:: THE DATA
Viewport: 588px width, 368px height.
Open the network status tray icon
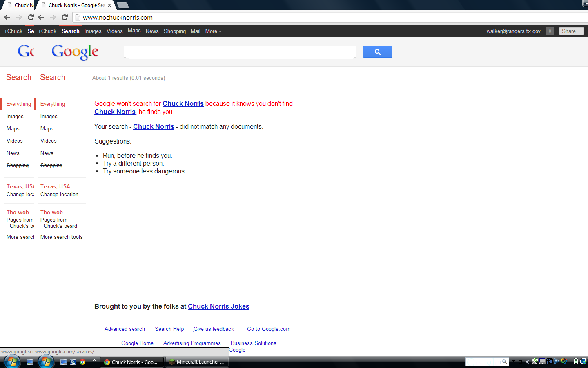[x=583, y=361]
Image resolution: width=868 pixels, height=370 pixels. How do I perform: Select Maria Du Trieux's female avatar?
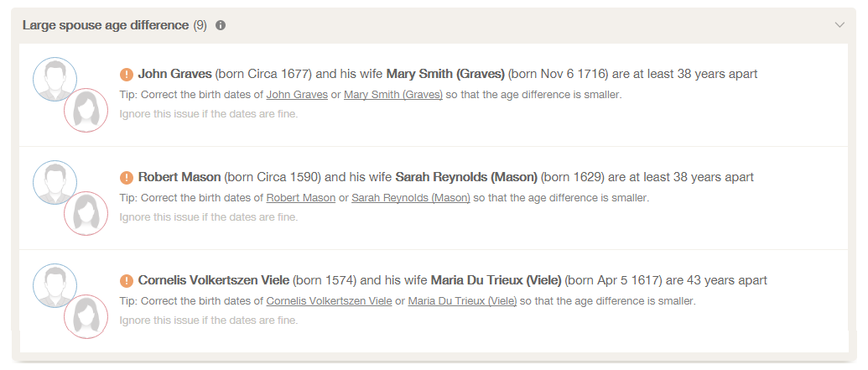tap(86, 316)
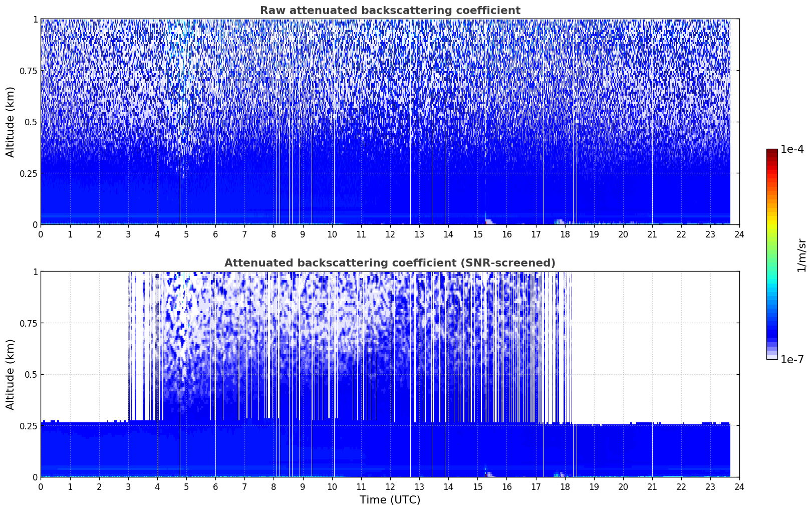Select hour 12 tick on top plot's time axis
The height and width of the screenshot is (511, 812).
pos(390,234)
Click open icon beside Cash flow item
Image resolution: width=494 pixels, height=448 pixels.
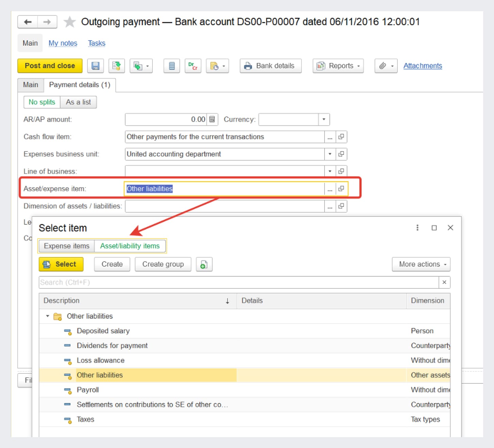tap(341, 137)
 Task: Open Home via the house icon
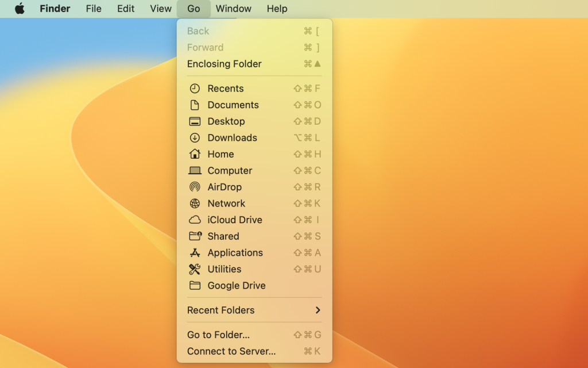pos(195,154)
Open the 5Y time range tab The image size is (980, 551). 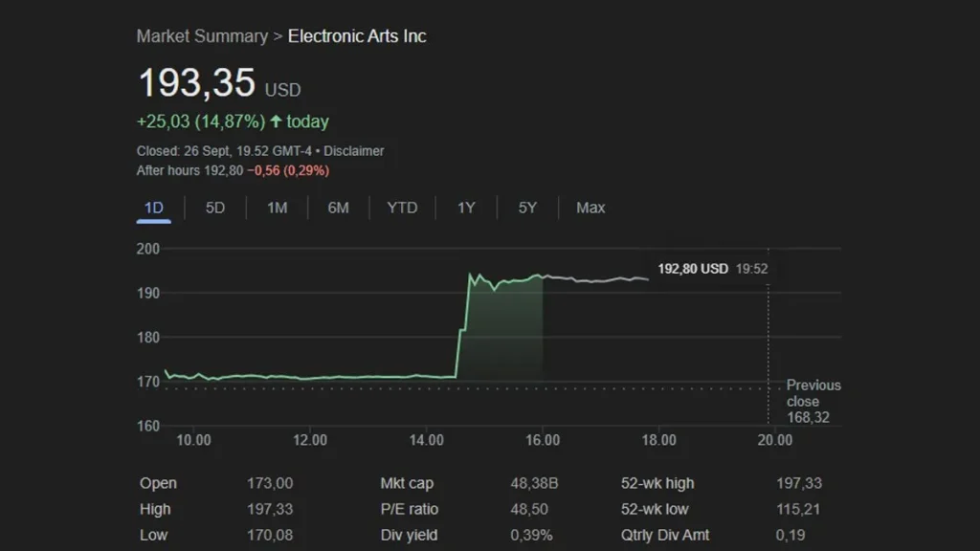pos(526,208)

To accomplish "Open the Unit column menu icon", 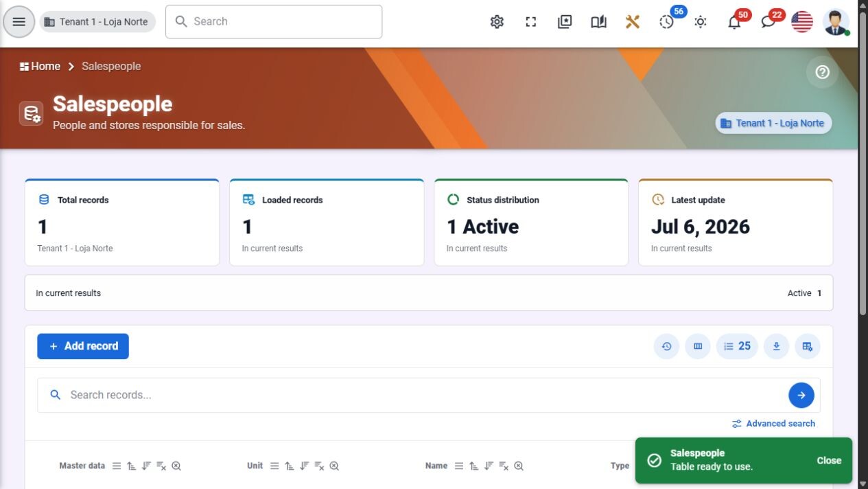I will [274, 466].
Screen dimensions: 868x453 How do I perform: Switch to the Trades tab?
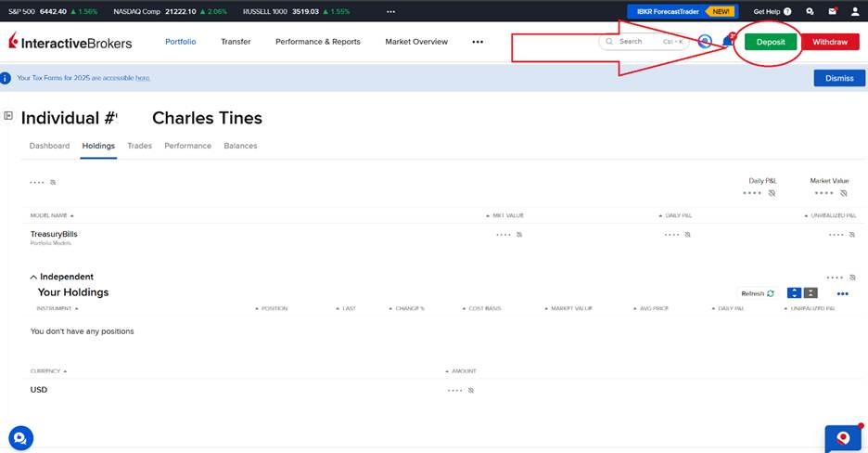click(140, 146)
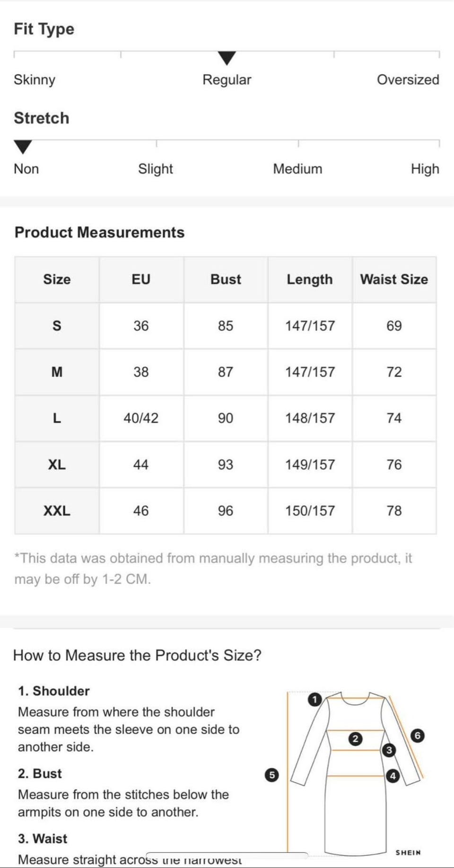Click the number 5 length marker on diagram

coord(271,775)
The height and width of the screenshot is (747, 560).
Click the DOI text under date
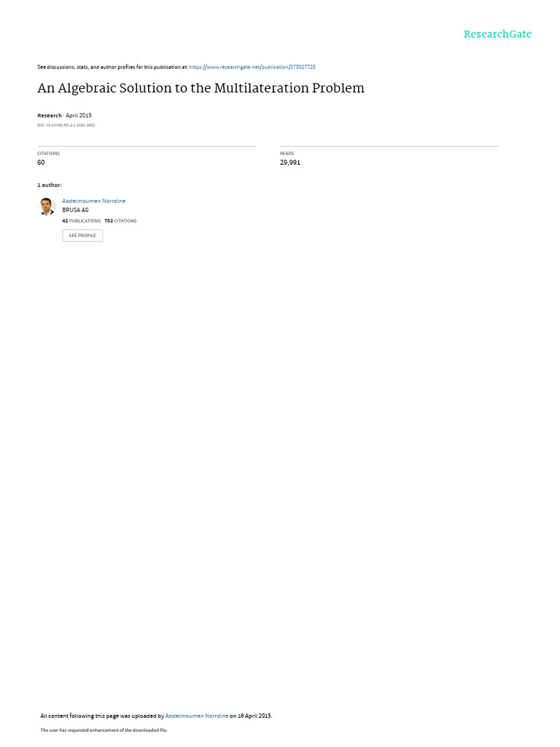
::::
[HOW TO COMPLETE THIS TASK]: Write out again exactly the lines from the start of the data above through the line containing "Click open icon beside Cash flow item", inclusive, excluding any pictures.

[ANSWER TO THE EXERCISE]:
Viewport: 588px width, 368px height.
Open the network status tray icon
[x=583, y=361]
Image resolution: width=868 pixels, height=370 pixels. How do I perform: Select Maria Du Trieux's female avatar?
tap(86, 316)
Select hour 12 tick on top plot's time axis
The height and width of the screenshot is (511, 812).
pos(390,234)
Click open icon beside Cash flow item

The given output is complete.